Where is this Jezebel now? She's in hell. Why? It's because she didn't repent. She could have been saved if she repented and went to Jesus. He would have forgiven all of her sins. He would have saved her.
What is repentance? It's one of the best gifts that God gives us through Jesus Christ. It's something that's instrumental in our salvation. Wayne Grudem defines repentance this way, (Systematic Theology, p. 713)
"Repentance is a heartfelt sorrow for sin, a renouncing of it, and a sincere commitment to forsake it and walk in obedience to Christ."
John Frame adds, (Salvation Belongs to the Lord: An Introduction to Systematic Theology, 188)
"Repentance is not only feeling sorry for sin but actively renouncing it. It is a heart commitment to seeking righteousness."
Repentance goes with faith in Jesus Christ. They are inseparable. John Frame writes,
"They are two sides of a coin. You cannot turn from sin without turning to Christ or vice versa. Turning from sin points you in the direction of Christ. You don't need to turn twice, only once. Faith and repentance are the same thing, viewed positively and negatively.… Faith and repentance are two names for the same heart attitude."
Or, as John Murray says, (Redemption, Accomplished and Applied, p. 116)

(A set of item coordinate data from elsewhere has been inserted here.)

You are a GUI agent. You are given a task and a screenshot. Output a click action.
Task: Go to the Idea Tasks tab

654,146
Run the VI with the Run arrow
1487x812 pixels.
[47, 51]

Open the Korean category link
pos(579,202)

"True faith is suffused with penitence."
Now we need to be clear that repentance itself does not save us. We are saved by Jesus and what He did on the cross. Yet, just as faith is the instrument through which we are saved, so repentance is also an instrument and is necessary for salvation. The Westminster Confession of Faith puts it this way, (15:3) says,
"Although repentance is not to be rested in, as any satisfaction for sin, or any cause of the pardon thereof, which is the act of God's free grace in Christ; yet it is of such necessity to all sinners, that none may expect pardon without it."
Repentance is such a blessing. It should not be burdensome to us. It is not something that we should do with regret. It's one of the best things in the world.

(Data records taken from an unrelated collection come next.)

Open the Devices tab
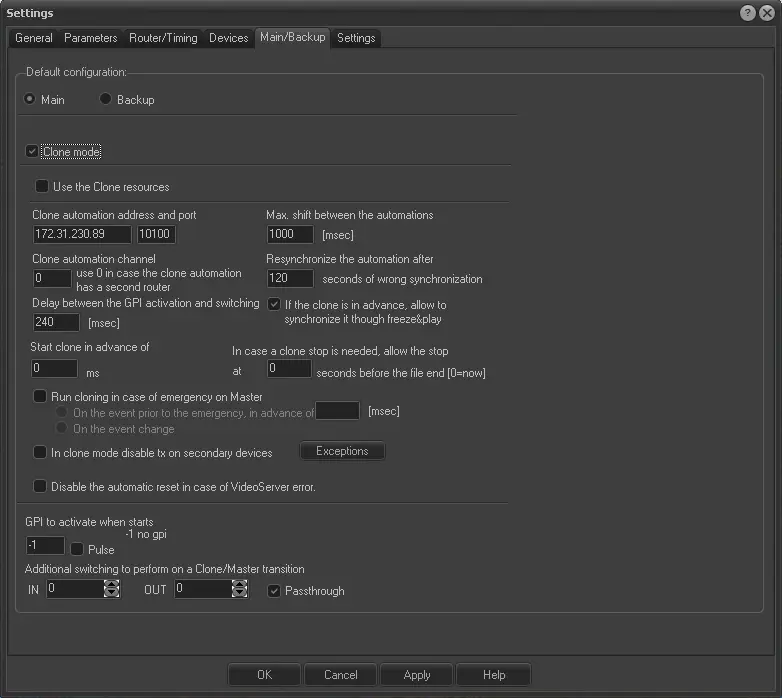Screen dimensions: 782x698 [228, 38]
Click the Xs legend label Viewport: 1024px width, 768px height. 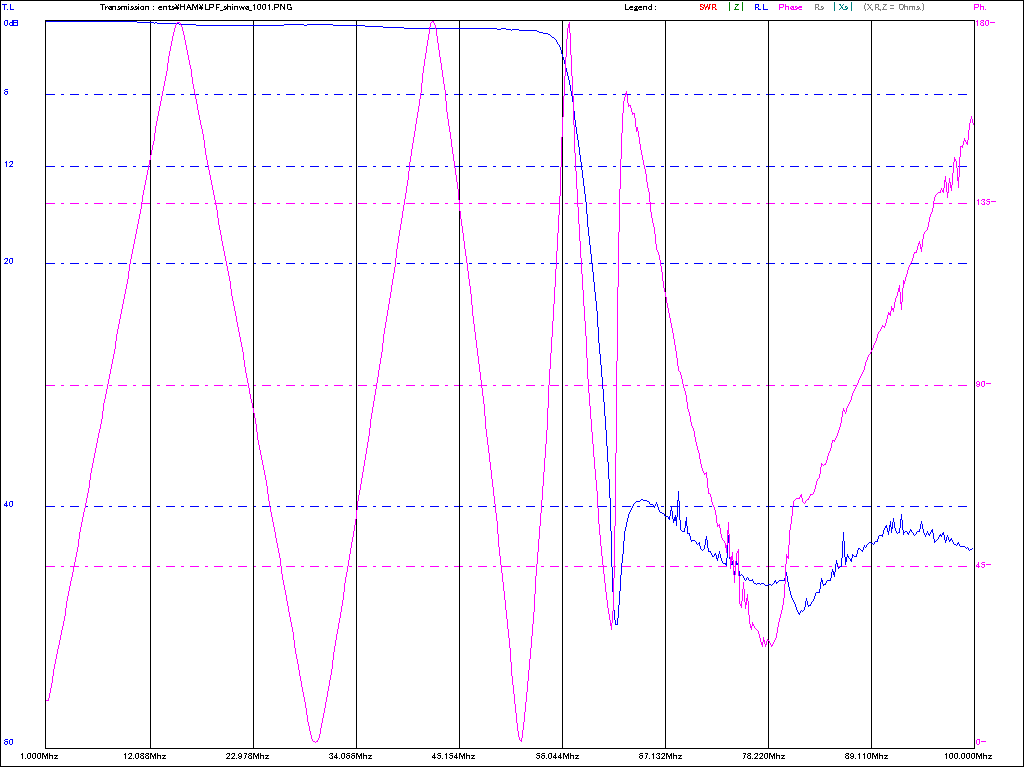(844, 7)
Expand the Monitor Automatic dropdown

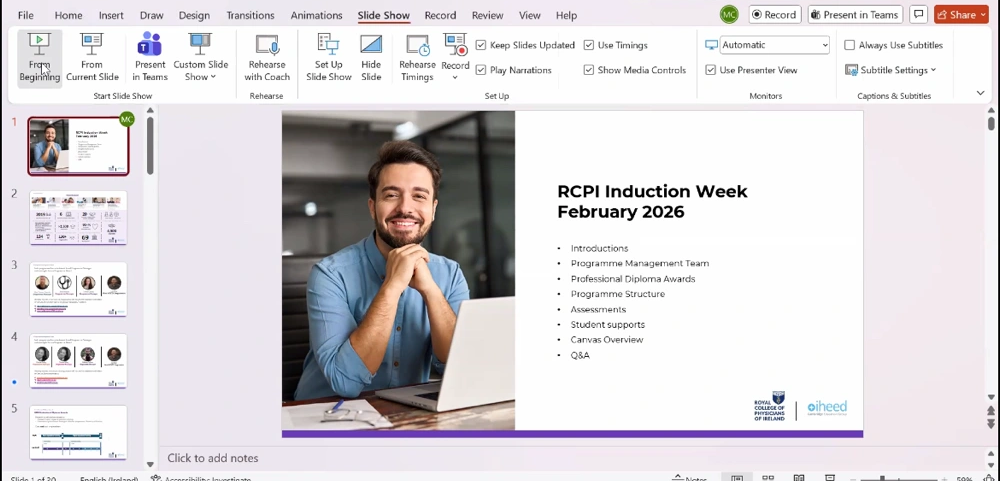[824, 45]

The second thing to keep in mind about repentance is that it's a gift from God.
In 2 Timothy 2:25 the apostle Paul wrote,
"Those who oppose him he must gently instruct,
in the hope that God will grant them
repentance leading them to a knowledge of the truth,"
God grants repentance. He gives it. We see this as well in Acts 11:18. You'll remember that after Peter preached to the Gentiles in Acts 10 and they accepted the Word of the Lord and received the Spirit, some of the Jewish believers in Judea criticized Peter. But Peter explained the whole situation with Cornelius to them and how God had mercy on the Gentiles and they believed. When the Jewish believers in Jerusalem heard this, they said,
"So then, God has granted
even the Gentiles repentance unto life."
God gave them repentance. They Gentile did not manufacture it themselves. It was a gift that God gave them.
Now, what does all this mean?
First, for those who are not Christians,
you should be asking that God would grant you repentance.
Plead with Him to give it to you. Salvation is all of God. Only He can give it to you. Only He can give you repentance. Plead with Him to change your heart.
Lastly, for Christians,
how you should be embracing repentance and be thanking God for this wonderful gift.
How often we are reluctant to repent. Yet that should never be. Christians, repent. Confess your sins. Turn your back on them, on misery, on death—repent and turn to Christ, for cleansing, for forgiveness, for life.